As part of its resolution with FinCEN, Lake Elsinore admitted to willful violations of the BSA, including failing to implement and maintain an effective AML program, failing to file currency transaction reports (CTRs) and suspicious activity reports (SARs), and certain recordkeeping failures. Lake Elsinore’s willful violations of the BSA, which continued for over four and a half years, resulted from decisions made by the card club’s management. In addition to the civil money penalty, Lake Elsinore will also be subject to an AML program review.

10/24/2024

FinCEN alert to financial institutions concerning Hizballah financing

FinCEN has announced it has issued alert FIN-2024-Alert003 to financial institutions to counter financing of Hizballah and its terrorist activities. The alert was issued to help financial institutions identify funding streams supporting the Iran-backed Lebanese militia and U.S.-designated Foreign Terrorist Organization (FTO) Lebanese Hizballah. This alert supplements the information related to Hizballah’s financing outlined in FinCEN’s 2024 Advisory on Iran-Backed Terrorist Organizations.

10/23/2024

FSB chair calls for effective implementation of agreements

The Financial Stability Board has published a letter from its Chair, Klaas Knot, to G20 finance ministers and central bank governors ahead of their October meeting. The letter outlines the work the FSB has undertaken on financial innovation, payments systems, and operational resilience. It also introduces the reports the FSB is submitting to the G20 addressing these issues, including: The Financial Stability Board is an international body that monitors and makes recommendations about the global financial system.

10/22/2024

CFPB finalizes Personal Data Rights Rule

This morning, the CFPB announced it has finalized a rule designed to give consumers greater rights, privacy, and security over their personal financial data. The rule will require financial institutions, credit card issuers, and other financial providers to unlock an individual’s personal financial data and transfer it to another provider at the consumer’s request for free.

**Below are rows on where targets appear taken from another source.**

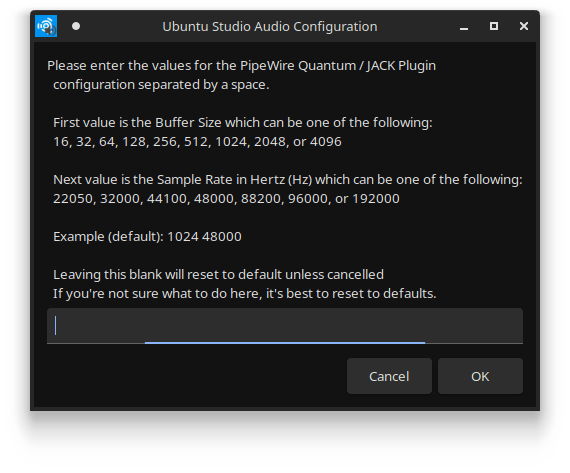Click the 'Leaving this blank' note
Screen dimensions: 570x473
click(218, 275)
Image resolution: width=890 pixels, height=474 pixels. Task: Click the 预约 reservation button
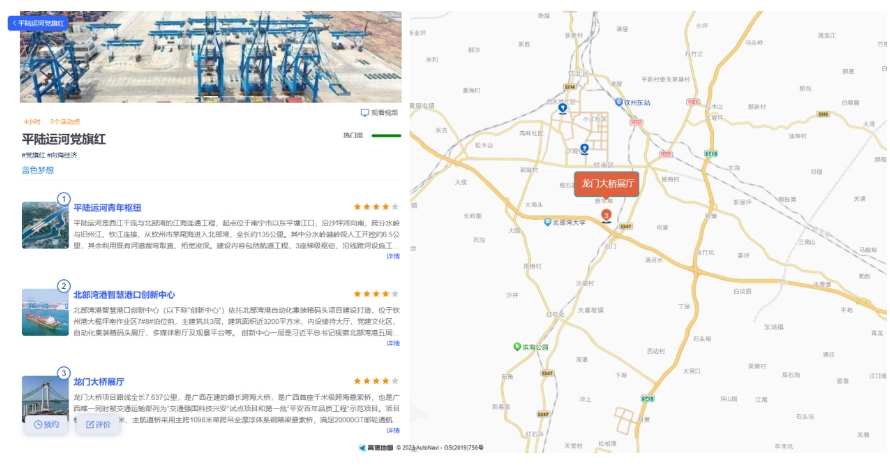click(x=46, y=425)
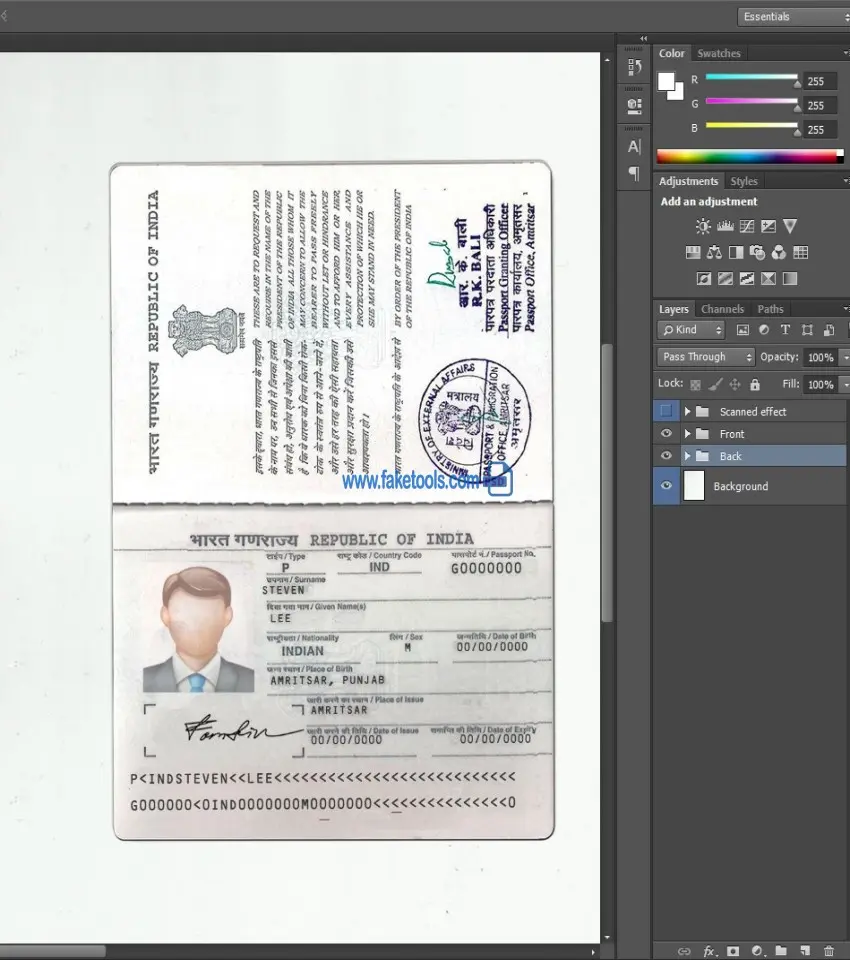The image size is (850, 960).
Task: Click the layer style fx icon
Action: tap(709, 951)
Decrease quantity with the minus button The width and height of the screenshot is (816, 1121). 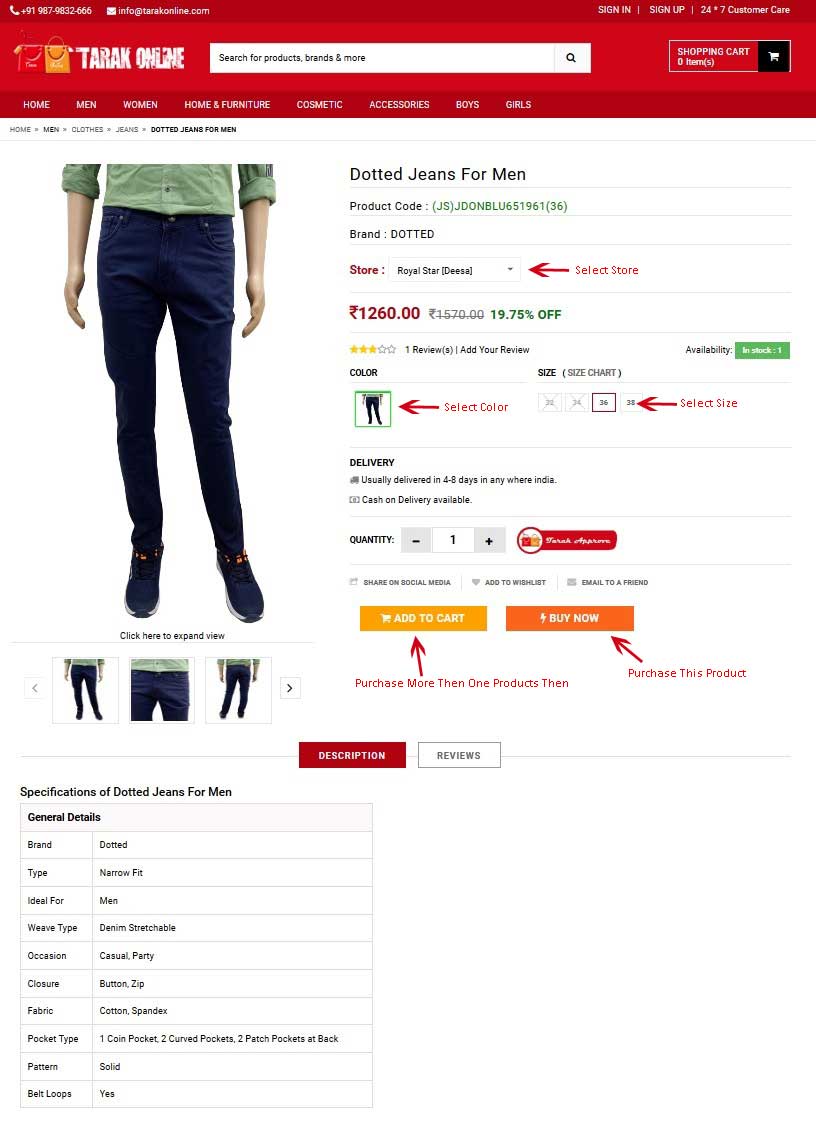pyautogui.click(x=416, y=540)
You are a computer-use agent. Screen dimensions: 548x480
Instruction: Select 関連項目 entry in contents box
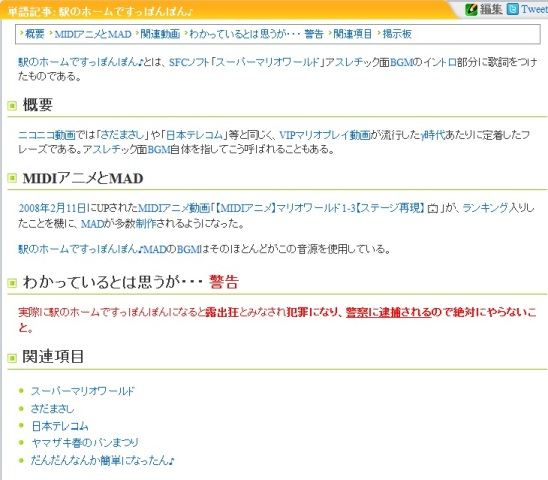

The Bureau said that consumers will be able to more easily switch to providers with superior rates and services, and, by fueling competition and consumer choice, the rule will help lower prices on loans and improve customer service across payments, credit, and banking markets. The rule also establishes strong privacy protections, requiring that personal financial data can only be used for the purposes requested by the consumer. It ensures that third parties cannot use consumer data for other purposes that benefit the third party, but that consumers do not want. It also helps move the industry away from “screen scraping,” a still common but risky practice that typically involves consumers providing their account passwords to third parties who use them to access data indiscriminately through online banking portals.

Compliance with the rule, which amends 12 CFR Part 1033, will be implemented in phases, with larger providers subject to the rule sooner than smaller ones. Financial firms will be required to comply based on their size; the largest institutions will have to comply by April 1, 2026, while the smallest covered institutions will have until April 1, 2030. Certain small banks and credit unions are not subject to this rule.